Firewall em Linux: Como Proteger o Seu Servidor (iptables, UFW)

Um servidor exposto à Internet sem firewall é como uma casa com todas as portas e janelas escancaradas. Os ataques automáticos varrem a Internet a toda a hora, à procura de portas abertas e serviços vulneráveis. Um firewall bem configurado é a primeira e mais importante linha de defesa — e em Linux há ferramentas excelentes para o fazer. Este artigo explica como funcionam, sem assumir que é especialista.

O que faz, afinal, um firewall

Um firewall controla que tráfego de rede pode entrar e sair do servidor. Funciona com base em portas — pontos de entrada associados a serviços. Por exemplo, um site usa as portas 80 (HTTP) e 443 (HTTPS); o acesso administrativo via SSH usa tipicamente a porta 22. O firewall decide, para cada porta, quem pode ligar-se.

O princípio fundamental é simples: fechar tudo por defeito e abrir apenas o estritamente necessário. Cada porta aberta é uma potencial via de ataque; quanto menos houver, menor a superfície exposta.

As ferramentas de firewall em Linux

iptables e nftables

São o motor de firewall do próprio kernel Linux. Poderosíssimos e flexíveis, mas com uma sintaxe densa e pouco perdoadora — um erro pode trancar o acesso ao próprio servidor. O nftables é o sucessor mais moderno do iptables, com uma sintaxe mais limpa, mas ambos exigem conhecimento.

UFW (Uncomplicated Firewall)

Como o nome indica, é uma camada simplificada por cima do iptables/nftables. Permite gerir o firewall com comandos legíveis ("permitir porta 443", "bloquear tudo o resto"), ideal para quem quer segurança sólida sem a complexidade da sintaxe de baixo nível. É a opção recomendada para a maioria.

firewalld

Outra interface de gestão, comum em distribuições como o Rocky Linux ou AlmaLinux, organizada por "zonas" de confiança. Cumpre o mesmo objetivo com uma filosofia ligeiramente diferente.

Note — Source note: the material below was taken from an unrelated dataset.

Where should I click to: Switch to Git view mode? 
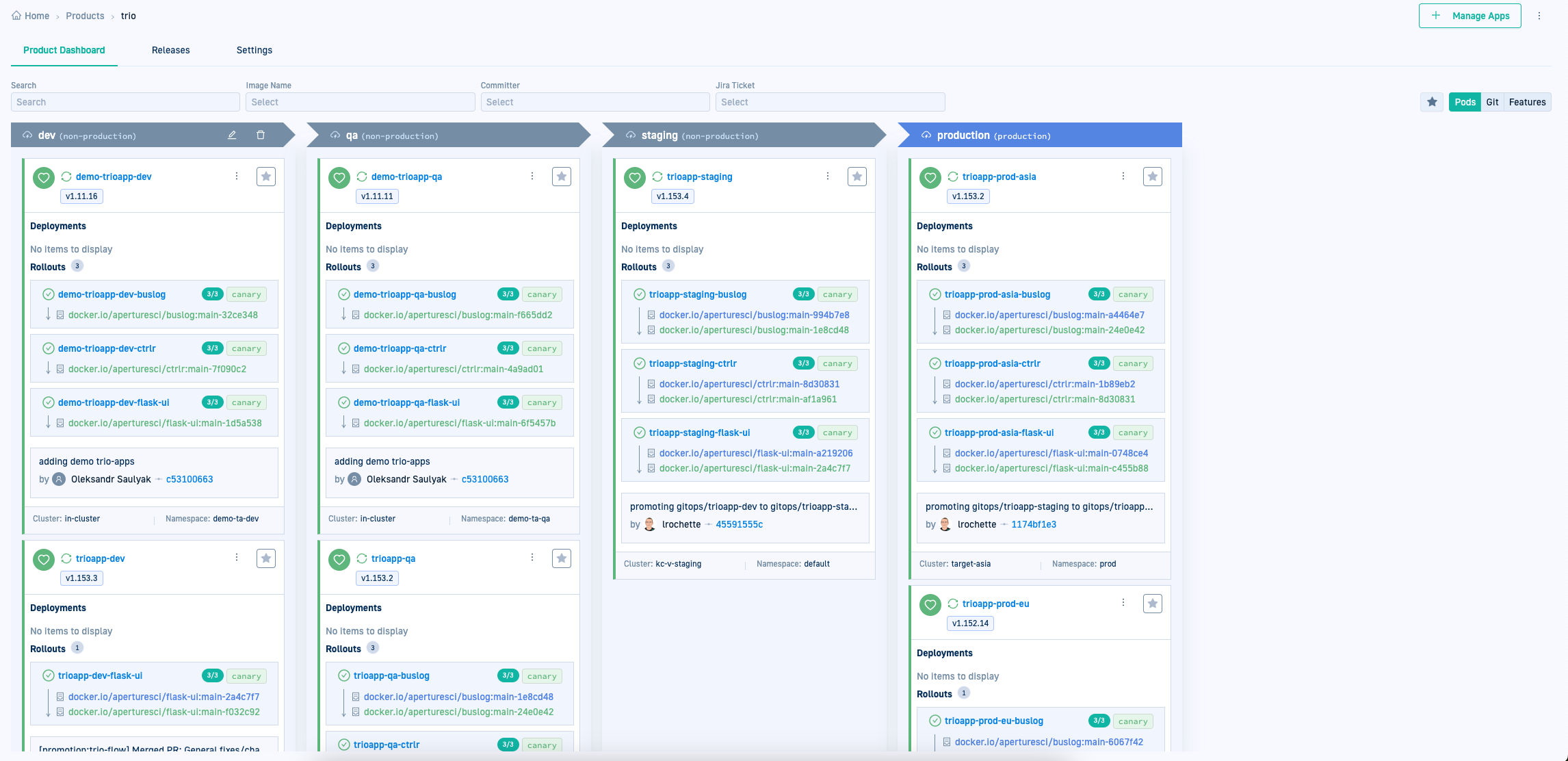coord(1492,102)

Que portas abrir (e fechar)

Para um servidor web típico, a configuração-base é:

• Abrir 80 e 443 — para o site funcionar (HTTP e HTTPS).
• Abrir a porta de SSH, mas idealmente restrita a endereços IP de confiança, não ao mundo inteiro.
• Abrir portas de email apenas se o servidor envia/recebe correio.
• Fechar tudo o resto, incluindo portas de bases de dados, que nunca devem estar expostas diretamente à Internet.

O erro mais perigoso é deixar a base de dados acessível do exterior — é um convite para roubo de dados.

O perigo de se trancar a si próprio

Há uma armadilha clássica: ao configurar regras de firewall numa sessão remota (SSH), uma regra mal feita pode cortar a sua própria ligação e deixar o servidor inacessível. Por isso, configurar firewall remotamente exige cuidado: testar as regras com mecanismos de reversão automática, ter acesso alternativo de emergência e validar cada passo. É uma das tarefas onde a experiência evita um problema sério.

Para além das portas: proteção contra ataques

Um firewall moderno faz mais do que abrir e fechar portas:

• Limitar tentativas de ligação para travar ataques de força bruta (ex.: bloquear quem tenta adivinhar a password de SSH repetidamente).
• Bloquear endereços ou regiões reconhecidamente maliciosos.
• Integrar com ferramentas como o Fail2ban, que detetam comportamento suspeito e bloqueiam automaticamente os atacantes.

O firewall é o início, não o fim

Um firewall bem configurado bloqueia a esmagadora maioria dos ataques automáticos — mas é uma camada de uma estratégia de segurança mais ampla, que inclui atualizações em dia, acessos protegidos e hardening do sistema. Pense nele como a porta de entrada blindada: indispensável, mas que faz parte de um conjunto. Configurá-lo bem, sem deixar o servidor exposto nem inacessível, é uma daquelas tarefas que compensa entregar a quem o faz com método.